Saturday, 13 June 2015

The Quality of Silence by Rosamund Lupton

The Quality of Silence starts with bad news. Yasmin and Ruby have just landed in Alaska, after an exhausting transatlantic flight. At the airport, they are funnelled away from the other passengers by security staff and brought to a police officer, who tells Yasmin that her husband (and Ruby’s father), Matt, has died in a catastrophic fire.

It’s a nightmare for any traveller. For Yasmin, it’s even harder news to take than it would be for anyone else. Her young daughter Ruby is completely deaf. They’d travelled to Alaska a few weeks earlier than planned because of a marital crisis. The last exchanges between Yasmin and Matt had been… difficult, to say the least.

The circumstances of Matt’s death are odd enough that Yasmin convinces herself that he can’t be dead: an entire Inuit village has burnt down, with every single resident dead. Bodies are burnt beyond all recognition. The police identified Matt by the fact that there was one more body than they expected to find, and, after a little research, they heard that a nature photographer had been staying at the village and assumed it’s Matt. That’s not enough to convince Yasmin: she becomes convinced that Matt may now be in danger, caught out in the Alaskan winter, thousands of miles from civilisation, with no one looking for him.

The rest of the novel tells of Yasmin’s and Ruby’s quest to find Matt. It’s an enchanting and gripping read, not so much for its thrills and cliffhangers, but because Yasmin and Ruby are wonderful characters easy to identify with and feel for. The mother-daughter relationship is completely convincing. Reading about a deaf little girl has lots of potential to pull at heart strings, but this is not a novel that ‘plays the deaf angle’ for tearjerking / inspirational tosh. Instead, it’s a novel about a very convincing, intelligent, young, deaf girl, and her mother, who struggles with wanting the best for her child even if that isn’t always the easiest path at the moment.

The Alaskan setting provides a grand canvas for their quest and conflicts, with plenty of natural peril. It enriches the story and serves to isolate Ruby and Yasmin in a way that few places on Earth could match. It’s impossible not to get heavily invested in their story as they try to make their way from Anchorage to Anaktakue (the destroyed Inuit hamlet).

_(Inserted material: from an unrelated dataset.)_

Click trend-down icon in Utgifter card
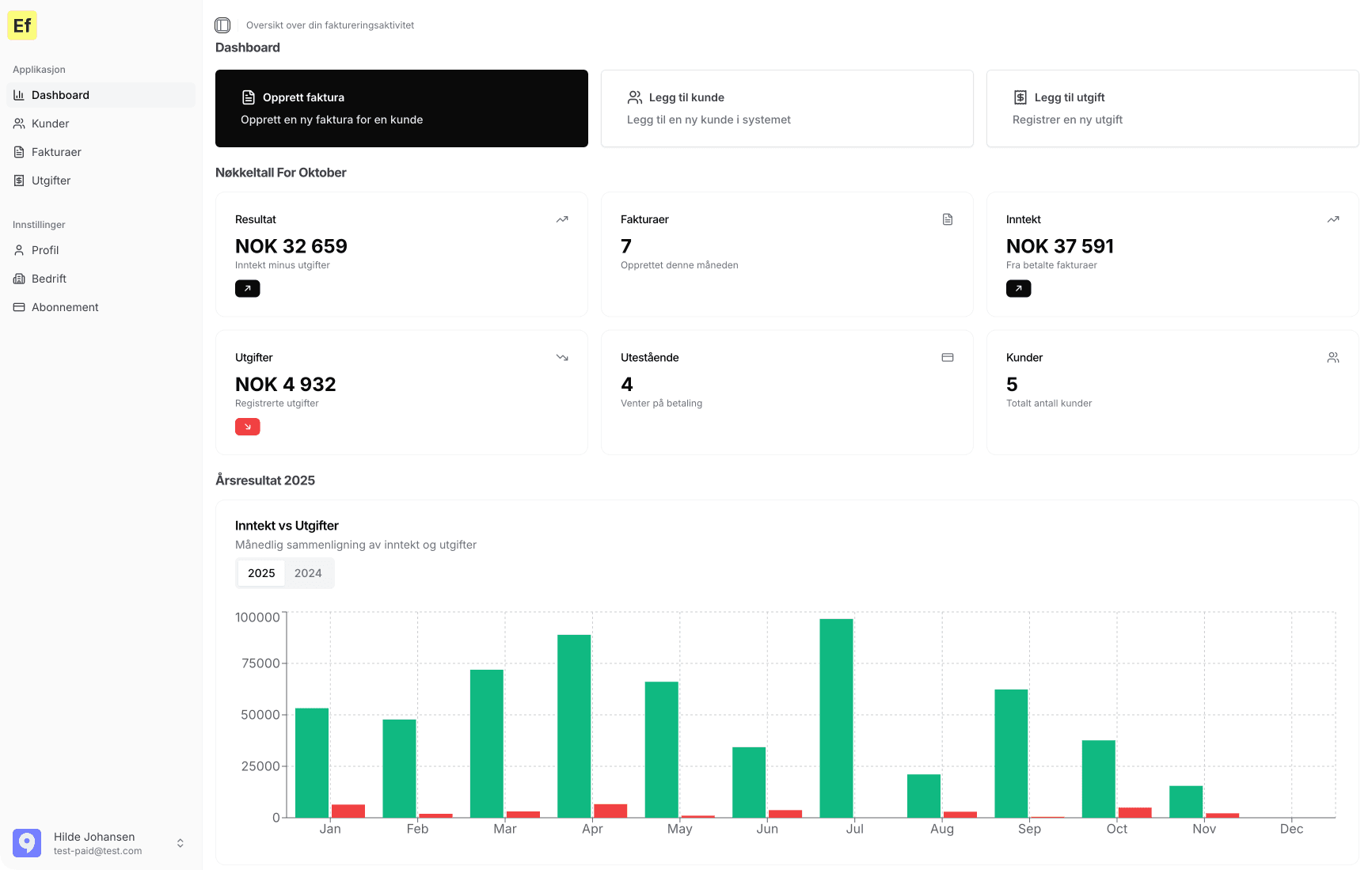This screenshot has width=1372, height=870. point(562,358)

Some things in the book are utterly authentic: Alaska, the ice highway, the relationships between Yasmin and Ruby and Matt – it all feels almost as if the story were biographical. But, at the end of the day, it’s a thriller. Certain plot developments are… cinematic. They don’t feel entirely authentic.

That said, the book is a pleasure to read. It’s gripping, engrossing, and heartwarming at times. I’d recommended it for pretty  much every one who likes to read, and anyone who likes their books to put them in different shoes, in faraway places.